Another probable Minister of the Crown would be Miss Agnes Macphail, a militant anti-militarist who is unquestionably the most distinguished woman member the Canadian House of Commons has ever had. Among those who would probably
not be selected as Members of the Cabinet are J. H. Gundy, R. O. Sweezey, and ex-Senator McDougald.
Some people are convinced that James Shaver Woodsworth got into this country from Russia, receives monthly pay cheques from Moscow, and is concealing within the mouthful of the Co-operative Commonwealth Federation all the sinister, inflammable and deadly instruments of our destruction.
His family, however, was United Empire Loyalist and he took care to be bom in Toronto, attend Oxford and marry a Toronto University graduate—a combination of antecedent and attainment almost irreproachable enough to qualify him as President of the Empire Club.
He likes anything which he is told he can’t have.
After he had finished with Oxford and subsequent items of education he started in, about thirty years ago, as a Methodist minister and still wears the beard with which he suited the part in his Winnipeg pulpit.
The beard has been advanced as conclusive evidence of his Soviet sympathies, but an explanation more commonly accepted by his acquaintances is that he retains it as a means of camouflaging his ears, which have occasionally attracted attention by their rather distinctive architecture. Except for the beard, he is not particularly dangerous in
appearance, this being more or less like that of a Passion Play actor.
He has, however, the loudest, strongest and most inescapable voice in the House of Commons, as he will fully demonstrate before the present session of Parliament is over.
He proved very dull indeed as a preacher, but stirred up considerable Methodist excitement by resigning from the church at regular intervals in protest against its doctrines.
One of the things he objected to was the Methodist belief in the general wickedness of the theatre, and he indicated his own opinion by shocking his parishioners with recommendations of certain theatrical performances which he thought might benefit them.
He resigned twice over this and other matters of denominational decree, but was reinstated both time£ and did not finally part company with Methodism until his third resignation in 1918, when he announced his opinion that the church should not encourage war.
He also wrote a letter to the editor of the Winnipeg Free Press protesting against conscription, and promptly lost a nice Government position he had held.
He concluded that if he wanted to make a living it would perhaps be better to leave Winnipeg, so he trekked with his family to Vancouver and got a wheelbarrow job on the docks there.
In addition to being a minister and a dock hand, he has been a schoolteacher, an editor, a social service worker and a labor organizer, and is now either a statesman or a public menace according to one’s frame of mind.

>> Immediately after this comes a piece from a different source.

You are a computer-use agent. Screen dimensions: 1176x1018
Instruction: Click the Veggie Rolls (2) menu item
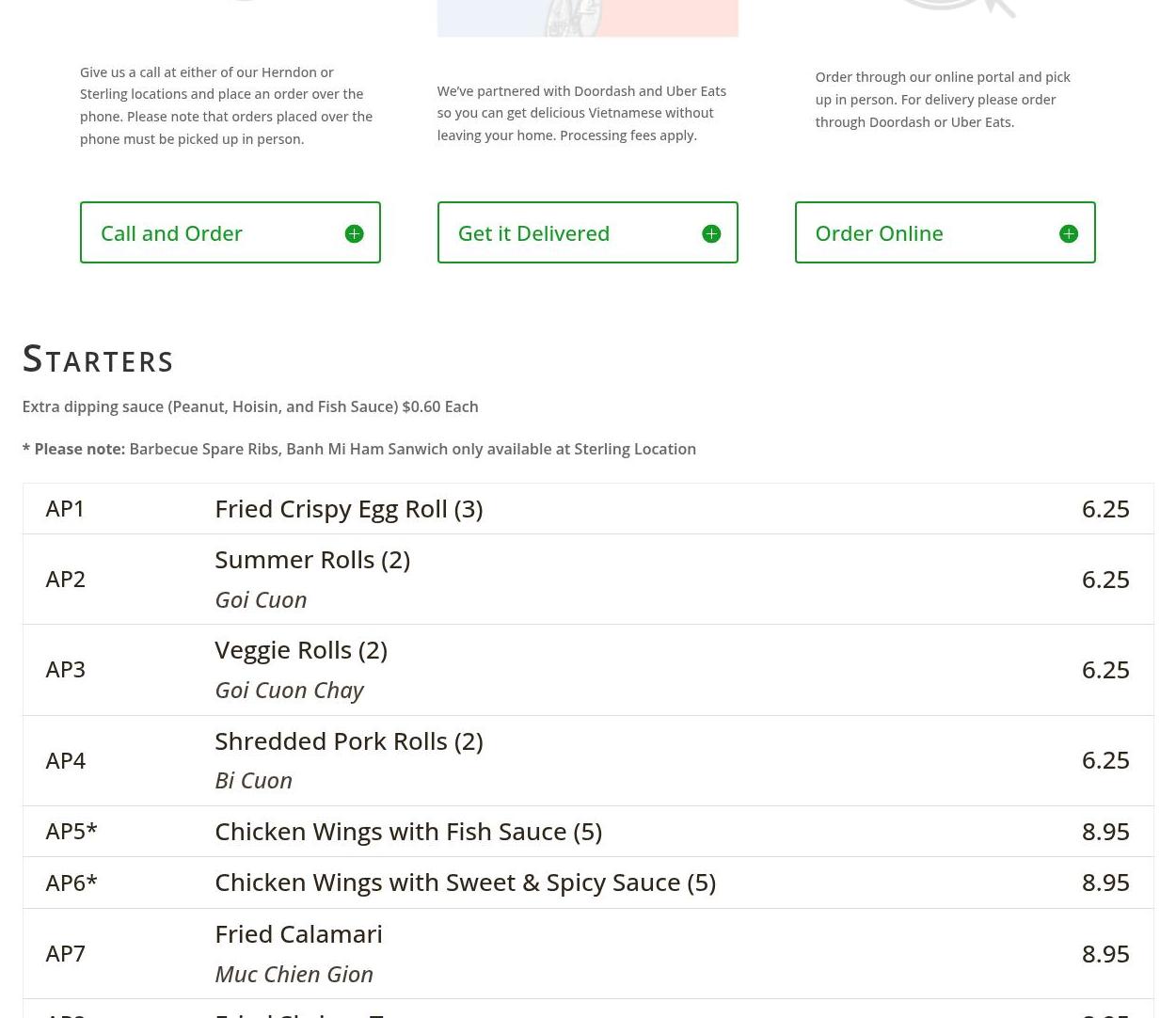[300, 649]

It can hardly be said that he is a politician, since no politician worthy of the name would handicap a new party with a descriptive label like Co-op-er-ative Com-monwealth Fed-er-ation.
Even Vincent Massey, who is not a very skillful politician either, knows better than that.
When Woodsworth returned to Winnipeg from Vancouver times were getting bad and he became prominent by going to jail for writing what was said to be seditious libel during the Big Strike. He didn’t stay in jail long as the charge was withdrawn, the case never tried. Part of the sedition was an excerpt from Isaiah.
Two years after this minor incident he was elected to Parliament as Labor Member for Centre Winnipeg, and he has been an affliction to each Government of the past eleven years.
He is undoubtedly a very awkward person to have in Parliament because he has practically no pastime except arguing about things, and has the additional fault of not being afraid of anybody or anything.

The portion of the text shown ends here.